Like thousands of other eight-year-old boys in Middle America in 1966, all I had of baseball most nights was Buck. If I fiddled enough with my mom's old radio in our kitchen in Boulder, Colo., I could pick up Buck doing the Cardinals' games on KMOX. Bob Gibson. Tim McCarver. Curt Flood. I worshiped Buck then. I respect him now.

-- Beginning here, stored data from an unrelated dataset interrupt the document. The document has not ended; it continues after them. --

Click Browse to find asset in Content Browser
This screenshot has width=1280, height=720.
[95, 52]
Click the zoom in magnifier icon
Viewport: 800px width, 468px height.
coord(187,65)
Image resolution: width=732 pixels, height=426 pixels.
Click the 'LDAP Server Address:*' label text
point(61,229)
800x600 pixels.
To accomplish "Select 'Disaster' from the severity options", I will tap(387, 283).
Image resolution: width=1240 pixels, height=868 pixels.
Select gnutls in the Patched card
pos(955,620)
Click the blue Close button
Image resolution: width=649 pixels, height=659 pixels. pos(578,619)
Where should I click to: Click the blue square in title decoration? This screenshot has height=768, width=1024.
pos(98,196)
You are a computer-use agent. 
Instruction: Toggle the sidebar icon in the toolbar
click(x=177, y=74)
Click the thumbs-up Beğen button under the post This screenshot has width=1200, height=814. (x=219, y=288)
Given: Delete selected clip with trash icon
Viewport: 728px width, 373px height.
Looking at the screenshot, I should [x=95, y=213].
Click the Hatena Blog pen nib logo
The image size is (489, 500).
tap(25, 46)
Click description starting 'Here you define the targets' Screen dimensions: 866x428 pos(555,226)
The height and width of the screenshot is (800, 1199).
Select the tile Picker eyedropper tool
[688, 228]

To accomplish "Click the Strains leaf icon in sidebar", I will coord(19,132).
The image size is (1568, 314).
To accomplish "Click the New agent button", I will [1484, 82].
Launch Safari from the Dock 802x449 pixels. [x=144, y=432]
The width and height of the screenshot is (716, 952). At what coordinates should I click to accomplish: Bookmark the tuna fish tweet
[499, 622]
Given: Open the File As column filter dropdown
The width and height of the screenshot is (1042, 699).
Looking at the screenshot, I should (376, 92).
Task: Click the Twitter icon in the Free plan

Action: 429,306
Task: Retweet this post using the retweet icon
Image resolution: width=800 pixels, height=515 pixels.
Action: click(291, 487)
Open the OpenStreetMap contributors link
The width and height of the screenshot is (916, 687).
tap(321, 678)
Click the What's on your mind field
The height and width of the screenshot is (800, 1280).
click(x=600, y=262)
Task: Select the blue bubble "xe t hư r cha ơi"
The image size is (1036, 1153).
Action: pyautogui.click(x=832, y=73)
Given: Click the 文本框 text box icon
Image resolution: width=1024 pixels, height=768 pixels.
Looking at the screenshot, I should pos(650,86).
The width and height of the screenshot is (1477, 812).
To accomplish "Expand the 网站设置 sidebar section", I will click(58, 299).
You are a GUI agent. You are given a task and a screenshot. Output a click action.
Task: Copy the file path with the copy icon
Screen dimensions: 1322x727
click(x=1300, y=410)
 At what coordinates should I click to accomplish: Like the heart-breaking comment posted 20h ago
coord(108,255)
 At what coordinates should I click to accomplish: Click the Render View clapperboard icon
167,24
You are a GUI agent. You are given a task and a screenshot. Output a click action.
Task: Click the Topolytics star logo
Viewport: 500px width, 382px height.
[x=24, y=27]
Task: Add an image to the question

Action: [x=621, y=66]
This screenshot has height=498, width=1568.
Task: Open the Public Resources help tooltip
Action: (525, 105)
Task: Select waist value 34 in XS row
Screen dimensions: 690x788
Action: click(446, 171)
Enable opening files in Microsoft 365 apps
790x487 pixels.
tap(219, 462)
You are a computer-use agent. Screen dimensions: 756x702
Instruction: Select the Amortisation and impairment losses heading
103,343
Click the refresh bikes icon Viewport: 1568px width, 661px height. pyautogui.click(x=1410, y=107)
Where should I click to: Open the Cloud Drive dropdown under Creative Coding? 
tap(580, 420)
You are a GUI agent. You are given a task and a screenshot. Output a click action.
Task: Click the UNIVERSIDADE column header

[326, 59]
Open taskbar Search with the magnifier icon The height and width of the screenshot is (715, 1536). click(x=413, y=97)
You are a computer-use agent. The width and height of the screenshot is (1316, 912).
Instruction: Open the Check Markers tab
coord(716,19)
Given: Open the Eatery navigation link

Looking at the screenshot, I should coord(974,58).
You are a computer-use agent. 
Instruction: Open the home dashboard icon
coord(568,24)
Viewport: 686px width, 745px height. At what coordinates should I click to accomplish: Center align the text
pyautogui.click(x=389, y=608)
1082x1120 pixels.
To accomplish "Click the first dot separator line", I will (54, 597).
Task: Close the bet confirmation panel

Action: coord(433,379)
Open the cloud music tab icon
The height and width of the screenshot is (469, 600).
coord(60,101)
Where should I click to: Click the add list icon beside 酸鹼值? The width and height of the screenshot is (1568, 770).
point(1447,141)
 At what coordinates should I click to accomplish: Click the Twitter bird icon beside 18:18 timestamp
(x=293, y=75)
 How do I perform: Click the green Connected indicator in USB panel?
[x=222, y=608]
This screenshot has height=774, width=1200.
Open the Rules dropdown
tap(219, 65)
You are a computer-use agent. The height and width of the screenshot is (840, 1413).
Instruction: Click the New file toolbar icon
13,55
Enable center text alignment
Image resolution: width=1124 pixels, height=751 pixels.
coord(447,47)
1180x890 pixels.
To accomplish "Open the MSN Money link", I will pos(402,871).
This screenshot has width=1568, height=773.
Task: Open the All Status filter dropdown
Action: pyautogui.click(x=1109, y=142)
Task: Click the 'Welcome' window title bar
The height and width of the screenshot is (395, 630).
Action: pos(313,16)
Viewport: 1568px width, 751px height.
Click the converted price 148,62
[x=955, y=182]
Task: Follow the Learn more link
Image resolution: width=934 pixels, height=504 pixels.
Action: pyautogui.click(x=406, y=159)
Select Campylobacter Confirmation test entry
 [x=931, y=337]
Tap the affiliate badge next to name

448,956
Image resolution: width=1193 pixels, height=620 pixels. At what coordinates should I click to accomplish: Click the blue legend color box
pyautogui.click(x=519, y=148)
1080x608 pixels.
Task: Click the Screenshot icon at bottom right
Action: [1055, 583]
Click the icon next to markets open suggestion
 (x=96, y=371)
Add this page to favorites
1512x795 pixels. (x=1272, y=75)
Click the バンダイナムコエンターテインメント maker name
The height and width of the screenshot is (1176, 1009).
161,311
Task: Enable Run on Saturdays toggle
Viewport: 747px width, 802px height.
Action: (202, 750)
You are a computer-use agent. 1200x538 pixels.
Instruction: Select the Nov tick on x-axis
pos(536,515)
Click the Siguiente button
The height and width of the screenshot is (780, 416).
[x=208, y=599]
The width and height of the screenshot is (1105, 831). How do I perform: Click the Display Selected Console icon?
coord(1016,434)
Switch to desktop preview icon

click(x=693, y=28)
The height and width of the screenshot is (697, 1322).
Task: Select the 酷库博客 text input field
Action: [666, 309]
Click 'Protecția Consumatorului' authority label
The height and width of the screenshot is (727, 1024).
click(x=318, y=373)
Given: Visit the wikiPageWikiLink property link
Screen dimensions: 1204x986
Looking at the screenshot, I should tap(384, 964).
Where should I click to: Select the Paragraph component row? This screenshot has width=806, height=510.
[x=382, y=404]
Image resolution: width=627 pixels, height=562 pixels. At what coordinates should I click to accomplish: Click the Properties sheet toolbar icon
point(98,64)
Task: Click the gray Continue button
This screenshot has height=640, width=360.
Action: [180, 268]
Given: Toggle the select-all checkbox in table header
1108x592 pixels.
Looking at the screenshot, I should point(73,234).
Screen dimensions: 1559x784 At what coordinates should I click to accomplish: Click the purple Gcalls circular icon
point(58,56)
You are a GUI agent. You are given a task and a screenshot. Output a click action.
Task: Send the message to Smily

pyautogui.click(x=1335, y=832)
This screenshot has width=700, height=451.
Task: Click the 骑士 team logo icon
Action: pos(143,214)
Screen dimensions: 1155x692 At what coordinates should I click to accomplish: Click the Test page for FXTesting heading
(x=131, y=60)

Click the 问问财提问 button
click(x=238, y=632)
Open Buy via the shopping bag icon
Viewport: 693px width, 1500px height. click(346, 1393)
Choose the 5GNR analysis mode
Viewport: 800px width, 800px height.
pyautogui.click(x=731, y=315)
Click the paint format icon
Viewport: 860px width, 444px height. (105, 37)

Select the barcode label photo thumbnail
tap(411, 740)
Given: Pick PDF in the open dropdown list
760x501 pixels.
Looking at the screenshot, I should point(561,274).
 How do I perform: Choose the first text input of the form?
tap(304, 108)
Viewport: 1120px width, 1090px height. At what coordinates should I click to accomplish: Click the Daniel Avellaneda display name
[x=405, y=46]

He was a kid whose family couldn't afford toothpaste; who didn't go to the dentist until he was 15 (and immediately had five teeth pulled); who worked as a soda jerk, a newspaper hawk, a boat painter, a waiter, a factory hand; who was the first person in his family to own a car; who took shrapnel in an arm and a leg from the Germans in World War II; who danced in Paris on V-E Day.